Mike Pence (foto LaPresse)

Ecco qual è il vero scandalo delle email di Mike Pence

Eugenio Cau

Aol, l'account usato dal vicepresidente americano, ha fatto la storia di internet ma oggi è un vecchio gigante poco sicuro e socialmente impresentabile

Nella piccola controversia che ha coinvolto il vicepresidente degli Stati Uniti Mike Pence, accusato ieri da un’inchiesta dell’Indianapolis Star di aver usato un servizio di email privato parallelamente a quello ufficiale quando era governatore dell’Indiana, c’è solo un vero scandalo: Pence usava una mail di Aol.

  

Secondo l’Indianapolis Star, Pence usava una mail privata (cosa non illegale per lo stato dell’Indiana) esattamente come Hillary Clinton teneva in casa sua il server delle email quando era segretario di stato e si beccò dall’Fbi una reprimenda di “sbadataggine estrema” che perseguitò la sua campagna elettorale. Ma se Clinton fu sollevata da ogni accusa, le mail di Pence sono ancora più innocenti, in quanto l’allora governatore non maneggiava documenti riservati e strategici. Soprattutto, la magnitudo dei problemi, reali o meno, che oggi deve affrontare l’Amministrazione Trump fa sembrare le controversie sulle mail private e sui server insicuri come i relitti di un’èra in cui ancora avevamo il lusso di occuparci dei dettagli.

 

Così, mentre la polemica già si svapora, l’unica domanda che vale ancora la pena porsi è: chi diamine usa un account di Aol nel 2016? America on line ha fatto la storia di internet in America ma oggi è un vecchio gigante poco sicuro e socialmente impresentabile. Avere un’email di Aol, al giorno d’oggi, è come avere una mail di Virgilio in Italia: se la adocchi su un curriculum, sai già che il candidato non va assunto. Nella classifica della presentabilità, eccezion fatta per le mail aziendali, ormai resiste solo Gmail. Già Yahoo è borderline, visti anche i problemi enormi in cui versa la compagnia di Marissa Mayer, ma Aol, davvero, non si può vedere.

  

Oltre a essere una delle compagnie più hackerate di sempre (almeno tre attacchi giganti, l’ultimo nel 2014, con decine di milioni di utenti esposti: in questo Aol e Yahoo fanno a gara), Aol ha una storia societaria difficile (prima comprò Time Warner, poi fu costretto a uno spin-off quando le perdite si fecero troppo grandi) e una serie proprietà che poco si addicono al vicepresidente conservatore. Tra queste l’Huffington Post, faro della polemica liberal dei tempi che furono.

 

Ad aggravare la situazione di Pence c’è il fatto che nel giugno 2016 la sua mail fu hackerata (un tentativo banale di truffa per denaro), ma l’allora governatore non approfittò dell’occasione per sbarazzarsi del relitto impresentabile: si limitò a chiudere il suo account compromesso e ne riaprì un altro, sempre con Aol. Se di qualcosa si vuole accusare il vicepresidente americano, è di usare servizi internet obsoleti e fuori dal tempo – di essere un cinquantenne al computer, in pratica.

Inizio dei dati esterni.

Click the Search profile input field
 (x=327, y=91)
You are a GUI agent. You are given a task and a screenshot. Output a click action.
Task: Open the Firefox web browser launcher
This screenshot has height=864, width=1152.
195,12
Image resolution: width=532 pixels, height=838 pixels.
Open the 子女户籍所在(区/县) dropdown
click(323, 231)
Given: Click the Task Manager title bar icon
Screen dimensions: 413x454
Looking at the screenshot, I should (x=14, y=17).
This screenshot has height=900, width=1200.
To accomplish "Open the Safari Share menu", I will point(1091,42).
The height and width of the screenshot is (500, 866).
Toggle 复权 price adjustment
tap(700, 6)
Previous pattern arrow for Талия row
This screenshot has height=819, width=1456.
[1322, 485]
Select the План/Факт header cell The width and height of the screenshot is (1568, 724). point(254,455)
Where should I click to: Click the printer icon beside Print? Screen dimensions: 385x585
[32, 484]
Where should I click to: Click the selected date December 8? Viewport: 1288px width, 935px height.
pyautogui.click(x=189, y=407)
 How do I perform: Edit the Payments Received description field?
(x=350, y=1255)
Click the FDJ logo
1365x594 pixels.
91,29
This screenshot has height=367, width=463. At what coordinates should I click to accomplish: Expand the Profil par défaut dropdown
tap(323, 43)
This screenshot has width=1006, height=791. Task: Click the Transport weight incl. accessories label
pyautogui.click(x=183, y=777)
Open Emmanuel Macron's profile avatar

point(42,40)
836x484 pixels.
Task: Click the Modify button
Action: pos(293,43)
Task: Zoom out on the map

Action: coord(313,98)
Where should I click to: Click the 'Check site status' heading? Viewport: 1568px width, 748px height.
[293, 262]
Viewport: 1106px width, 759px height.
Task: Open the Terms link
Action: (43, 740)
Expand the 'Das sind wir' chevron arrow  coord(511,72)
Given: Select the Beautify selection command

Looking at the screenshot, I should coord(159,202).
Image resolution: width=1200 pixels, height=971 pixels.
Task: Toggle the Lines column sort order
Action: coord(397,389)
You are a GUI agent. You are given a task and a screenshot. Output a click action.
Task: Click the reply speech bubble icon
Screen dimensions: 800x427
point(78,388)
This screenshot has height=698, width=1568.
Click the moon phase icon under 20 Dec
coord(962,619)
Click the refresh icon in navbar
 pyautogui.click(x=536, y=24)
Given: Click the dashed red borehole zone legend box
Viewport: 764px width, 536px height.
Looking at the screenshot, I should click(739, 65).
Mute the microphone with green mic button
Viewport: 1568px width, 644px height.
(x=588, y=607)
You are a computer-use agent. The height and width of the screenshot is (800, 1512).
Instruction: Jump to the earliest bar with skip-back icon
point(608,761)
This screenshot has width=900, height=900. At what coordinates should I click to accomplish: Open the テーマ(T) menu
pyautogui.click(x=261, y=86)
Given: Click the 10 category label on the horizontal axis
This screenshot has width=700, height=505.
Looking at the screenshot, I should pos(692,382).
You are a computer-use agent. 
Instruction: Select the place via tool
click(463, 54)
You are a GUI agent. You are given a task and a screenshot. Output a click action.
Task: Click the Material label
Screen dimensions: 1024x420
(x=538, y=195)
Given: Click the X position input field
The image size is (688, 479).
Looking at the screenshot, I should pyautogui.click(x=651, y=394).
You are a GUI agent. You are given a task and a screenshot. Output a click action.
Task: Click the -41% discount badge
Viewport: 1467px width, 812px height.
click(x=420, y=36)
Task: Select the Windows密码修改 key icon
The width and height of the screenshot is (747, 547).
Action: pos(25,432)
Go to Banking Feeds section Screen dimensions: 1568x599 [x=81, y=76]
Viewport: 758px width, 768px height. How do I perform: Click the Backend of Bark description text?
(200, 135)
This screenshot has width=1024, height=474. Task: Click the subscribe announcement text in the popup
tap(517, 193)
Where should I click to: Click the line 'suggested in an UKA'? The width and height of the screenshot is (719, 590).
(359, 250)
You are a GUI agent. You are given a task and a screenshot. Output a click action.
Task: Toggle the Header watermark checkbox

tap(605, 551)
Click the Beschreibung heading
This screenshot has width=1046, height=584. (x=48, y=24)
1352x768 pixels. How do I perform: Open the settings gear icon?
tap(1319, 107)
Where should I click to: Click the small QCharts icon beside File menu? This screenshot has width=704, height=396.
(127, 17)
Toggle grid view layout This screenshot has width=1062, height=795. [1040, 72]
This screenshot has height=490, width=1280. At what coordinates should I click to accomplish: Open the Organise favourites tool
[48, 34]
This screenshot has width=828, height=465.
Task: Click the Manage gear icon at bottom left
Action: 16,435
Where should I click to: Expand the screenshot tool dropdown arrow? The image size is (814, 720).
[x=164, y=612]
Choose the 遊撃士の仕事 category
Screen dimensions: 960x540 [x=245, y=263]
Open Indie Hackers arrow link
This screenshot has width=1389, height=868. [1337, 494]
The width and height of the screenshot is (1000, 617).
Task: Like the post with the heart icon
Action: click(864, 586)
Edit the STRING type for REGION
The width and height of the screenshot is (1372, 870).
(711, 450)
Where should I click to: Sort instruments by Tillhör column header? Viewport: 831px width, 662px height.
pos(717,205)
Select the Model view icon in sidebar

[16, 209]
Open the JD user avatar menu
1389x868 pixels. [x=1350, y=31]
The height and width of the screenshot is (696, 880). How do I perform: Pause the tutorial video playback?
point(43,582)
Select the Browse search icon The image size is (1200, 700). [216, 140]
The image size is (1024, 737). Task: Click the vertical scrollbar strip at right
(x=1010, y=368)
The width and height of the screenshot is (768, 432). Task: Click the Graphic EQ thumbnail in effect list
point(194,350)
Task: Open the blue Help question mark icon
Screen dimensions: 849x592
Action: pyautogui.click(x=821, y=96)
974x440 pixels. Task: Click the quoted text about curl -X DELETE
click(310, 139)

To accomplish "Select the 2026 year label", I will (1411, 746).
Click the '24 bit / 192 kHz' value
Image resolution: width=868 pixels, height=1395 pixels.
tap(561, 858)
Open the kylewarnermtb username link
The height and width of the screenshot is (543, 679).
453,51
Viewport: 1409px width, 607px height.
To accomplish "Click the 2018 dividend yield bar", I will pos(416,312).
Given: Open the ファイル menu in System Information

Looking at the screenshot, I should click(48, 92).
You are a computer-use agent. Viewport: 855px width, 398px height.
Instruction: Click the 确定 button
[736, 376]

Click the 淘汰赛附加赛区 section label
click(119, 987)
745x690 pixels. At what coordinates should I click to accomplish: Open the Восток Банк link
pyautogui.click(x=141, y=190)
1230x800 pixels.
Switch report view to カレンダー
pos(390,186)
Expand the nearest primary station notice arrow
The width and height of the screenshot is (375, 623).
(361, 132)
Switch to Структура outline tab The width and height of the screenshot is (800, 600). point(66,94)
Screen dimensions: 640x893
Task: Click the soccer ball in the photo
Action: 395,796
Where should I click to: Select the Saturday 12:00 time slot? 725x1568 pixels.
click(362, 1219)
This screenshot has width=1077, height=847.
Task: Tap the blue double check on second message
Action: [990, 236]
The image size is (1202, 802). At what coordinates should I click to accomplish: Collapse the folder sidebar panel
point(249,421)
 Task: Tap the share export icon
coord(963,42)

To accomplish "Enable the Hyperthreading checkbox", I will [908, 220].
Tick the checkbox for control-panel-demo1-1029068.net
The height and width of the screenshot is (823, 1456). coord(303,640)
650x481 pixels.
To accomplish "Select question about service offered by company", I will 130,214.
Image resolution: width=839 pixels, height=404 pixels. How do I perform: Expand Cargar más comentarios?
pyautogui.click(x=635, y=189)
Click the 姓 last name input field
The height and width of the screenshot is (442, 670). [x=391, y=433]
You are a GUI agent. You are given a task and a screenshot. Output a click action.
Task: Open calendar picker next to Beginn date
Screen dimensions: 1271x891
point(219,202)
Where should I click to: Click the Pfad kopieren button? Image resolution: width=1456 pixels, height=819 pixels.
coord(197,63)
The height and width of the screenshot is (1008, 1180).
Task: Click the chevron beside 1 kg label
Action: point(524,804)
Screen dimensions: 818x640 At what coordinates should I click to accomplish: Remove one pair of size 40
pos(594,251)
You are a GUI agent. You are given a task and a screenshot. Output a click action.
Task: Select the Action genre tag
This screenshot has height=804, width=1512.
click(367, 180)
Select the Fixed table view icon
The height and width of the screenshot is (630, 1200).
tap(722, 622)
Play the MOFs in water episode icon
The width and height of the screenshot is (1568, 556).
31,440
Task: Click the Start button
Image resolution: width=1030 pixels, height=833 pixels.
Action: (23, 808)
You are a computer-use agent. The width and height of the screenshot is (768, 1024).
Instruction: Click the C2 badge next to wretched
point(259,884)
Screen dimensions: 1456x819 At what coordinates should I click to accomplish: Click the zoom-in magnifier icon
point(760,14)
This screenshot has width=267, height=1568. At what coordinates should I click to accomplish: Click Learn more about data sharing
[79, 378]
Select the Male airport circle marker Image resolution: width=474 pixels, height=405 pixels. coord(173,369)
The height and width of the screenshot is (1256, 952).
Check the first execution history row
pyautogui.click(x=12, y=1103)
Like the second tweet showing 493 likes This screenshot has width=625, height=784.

Di più su questi argomenti:
  • Eugenio Cau
  • E’ nato a Bologna, si è laureato in Storia, fa parte della redazione del Foglio a Milano. Ha vissuto un periodo in Messico, dove ha deciso di fare il giornalista. E’ un ottimista tecnologico. Per il Foglio cura Silicio, una newsletter settimanale a tema tech, e il Foglio Innovazione, un inserto mensile in cui si parla di tecnologia e progresso. Ha una passione per la Cina e vorrebbe imparare il mandarino.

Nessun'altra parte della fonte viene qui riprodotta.